Now that’s the kind of moral balance sheet I understand. I have no idea what good or virtuous things Belshazzar had accomplished as emperor, but it was crystal clear in this case that all the good was outweighed by his profound and atrocious moral travesty. 

The writing on the wall was the equivalent of a memo from the metaphysical head office. He was being summarily sacked. That night he was assassinated and his kingdom broken up.

As the decades have gone by I have watched a number of people get sacked in the public sphere with some bemusement. 

When they had broken a condition of the terms of their employment I could make sense of it. So, the head of MacDonald’s has just lost his two million pound a year job because he fell in love with a woman who was junior to him as work. It was consensual. No #me2 issues. No onesuggested there was any abuse of power. But the company had rules which forbad it. Never mind the fact that a large percentage of people fall in love with their future spouse at work. He broke a condition of employment. He lost his job.Was falling in love at work worth 2 million pounds a year? We would have to ask him.

Justine Sacco, Communications Director for the New York Internet Empire firm AIC was rather bored as she waited to board a flight. She sent a careless tweet. “Going to Africa, hope I don’t get aids. Just kidding. I’m white.”  Eleven hours later she landed. “My phone started to explode…” She was the no 1 twitter trend world–wide. She found out that her firm had publicly sacked her during the time she was in the air. Her tweet had been crass, horrendously daft. Was it medical ignorance or racism or both? Apparently it was humour. But she was not just out of a COMM’s job she may well have been underqualified for, but much worse. She was probably now permanently unemployable anywhere; unless she changed her name.

Interviewed later by the writer Jon Ronson, she explained she thought she was being funny.  “I thought there was no way that anyone could possibly think it was literal.” She never got to put her side of things to her employers; or the Twittersphere.

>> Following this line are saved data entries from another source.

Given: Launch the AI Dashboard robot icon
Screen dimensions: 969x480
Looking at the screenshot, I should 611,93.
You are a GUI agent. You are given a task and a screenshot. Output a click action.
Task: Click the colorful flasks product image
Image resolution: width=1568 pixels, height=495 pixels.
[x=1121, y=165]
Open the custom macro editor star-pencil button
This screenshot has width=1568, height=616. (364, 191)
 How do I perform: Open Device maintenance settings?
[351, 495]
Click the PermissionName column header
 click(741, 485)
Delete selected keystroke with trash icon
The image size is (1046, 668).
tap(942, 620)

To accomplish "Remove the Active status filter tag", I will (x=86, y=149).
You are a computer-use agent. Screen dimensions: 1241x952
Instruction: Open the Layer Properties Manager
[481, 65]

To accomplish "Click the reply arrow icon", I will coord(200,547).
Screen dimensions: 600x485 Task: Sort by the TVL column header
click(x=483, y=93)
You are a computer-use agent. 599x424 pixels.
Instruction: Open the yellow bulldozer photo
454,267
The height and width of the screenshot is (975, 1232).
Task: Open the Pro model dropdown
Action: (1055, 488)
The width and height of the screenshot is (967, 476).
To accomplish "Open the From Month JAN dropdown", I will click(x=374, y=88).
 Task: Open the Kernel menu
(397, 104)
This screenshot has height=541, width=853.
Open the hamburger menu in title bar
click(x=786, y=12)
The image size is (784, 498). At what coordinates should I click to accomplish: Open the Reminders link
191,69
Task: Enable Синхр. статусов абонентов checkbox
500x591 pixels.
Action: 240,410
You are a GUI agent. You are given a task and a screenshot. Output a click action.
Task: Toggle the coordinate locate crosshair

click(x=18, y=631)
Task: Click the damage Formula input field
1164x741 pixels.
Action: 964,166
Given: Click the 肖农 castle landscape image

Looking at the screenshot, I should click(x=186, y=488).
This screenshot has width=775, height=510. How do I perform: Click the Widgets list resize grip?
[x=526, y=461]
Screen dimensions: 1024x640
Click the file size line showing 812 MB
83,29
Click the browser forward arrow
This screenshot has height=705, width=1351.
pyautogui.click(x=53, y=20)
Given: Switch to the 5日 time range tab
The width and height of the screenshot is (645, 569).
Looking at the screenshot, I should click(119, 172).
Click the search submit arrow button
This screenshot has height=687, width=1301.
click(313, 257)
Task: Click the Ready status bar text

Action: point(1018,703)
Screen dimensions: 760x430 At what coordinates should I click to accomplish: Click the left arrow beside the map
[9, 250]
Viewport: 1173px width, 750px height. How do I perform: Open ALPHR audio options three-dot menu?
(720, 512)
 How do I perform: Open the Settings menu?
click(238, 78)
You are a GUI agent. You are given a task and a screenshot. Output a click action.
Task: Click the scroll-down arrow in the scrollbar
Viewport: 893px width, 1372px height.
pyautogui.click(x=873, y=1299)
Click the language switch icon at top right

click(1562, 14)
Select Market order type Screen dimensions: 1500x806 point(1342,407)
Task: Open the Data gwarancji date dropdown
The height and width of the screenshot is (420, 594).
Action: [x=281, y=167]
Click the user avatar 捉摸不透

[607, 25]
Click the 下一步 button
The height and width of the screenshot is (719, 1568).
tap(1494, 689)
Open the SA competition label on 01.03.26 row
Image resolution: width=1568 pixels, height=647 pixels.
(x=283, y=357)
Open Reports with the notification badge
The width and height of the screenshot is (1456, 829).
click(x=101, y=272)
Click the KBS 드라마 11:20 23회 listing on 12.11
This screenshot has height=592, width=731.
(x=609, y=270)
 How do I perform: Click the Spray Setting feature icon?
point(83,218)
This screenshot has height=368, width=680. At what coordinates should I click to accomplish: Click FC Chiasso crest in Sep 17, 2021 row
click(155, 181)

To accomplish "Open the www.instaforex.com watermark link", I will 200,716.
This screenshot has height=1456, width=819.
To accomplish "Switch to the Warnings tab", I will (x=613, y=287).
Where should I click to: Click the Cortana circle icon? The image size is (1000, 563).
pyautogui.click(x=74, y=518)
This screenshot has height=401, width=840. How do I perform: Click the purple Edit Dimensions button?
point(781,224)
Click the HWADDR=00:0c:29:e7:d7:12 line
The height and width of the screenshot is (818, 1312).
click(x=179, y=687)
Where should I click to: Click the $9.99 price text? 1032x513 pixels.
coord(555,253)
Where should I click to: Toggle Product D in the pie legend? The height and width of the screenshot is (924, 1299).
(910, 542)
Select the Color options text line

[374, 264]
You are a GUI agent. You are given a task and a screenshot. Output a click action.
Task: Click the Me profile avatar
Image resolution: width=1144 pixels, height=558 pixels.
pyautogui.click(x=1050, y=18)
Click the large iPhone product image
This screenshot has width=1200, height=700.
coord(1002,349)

The drama of people being sacked for stupid tweets has a fascinating side. There are even a couple of websites which seem to act as the 21st centuries version of the Inquisition. These sites will archive them – both out of a sense of fun, and also as public record. One is ‘Politwhoops’ run by the Sunlight Foundation, and another is ‘Fireme’; which is  less of an archive for deleted tweets that have been responsible for getting people fired, and more threateningly, more of an indicator of who could be fired, soon.

Beyond the ruthless public and professional elimination of people who have made mistakes remains the question, ‘why isn’t there any credit for any virtue the victim may have had or performed? Why is it one strike and you are out – perhaps for ever, everywhere?” Our internet age and our multimedia platforms appear to have abolished forgiveness. There has been no debate, no kickback, no protest; just professional and public reputational execution.


I found two voices recently expressing the same concerns I felt. Surprisingly to me, they happened both to be former US Presidents. Theodore Roosevelt first:

“It is not the critic who counts; not the man who points out where the doer of deeds could have done them better. The credit belongs to the man who is actually in the arena..who strives valiantly; who errs, who comes short again and again, because there is no effort without error and shortcoming; ..and who at the worst, if he fails, at least fails while daring greatly.”

Shouldn’t there be any credit for trying? I was never a fan ofObama’s but I was impressed when he too recently protested:

“This idea of purity and you’re never compromised and you’re always politically woke, and all that stuff, you should get over that quickly. The world is messy. There are ambiguities. People who do really good stuff have flaws. People who you are fighting may love their kids and share certain things with you.” 

We may have moved into what people have described as a post-Christian age. But if one of its chief characteristics is the abolition of forgiveness in the public sphere, whatever ingenious advances we may have achieved, the progress may be technical, but it  isn’t moral.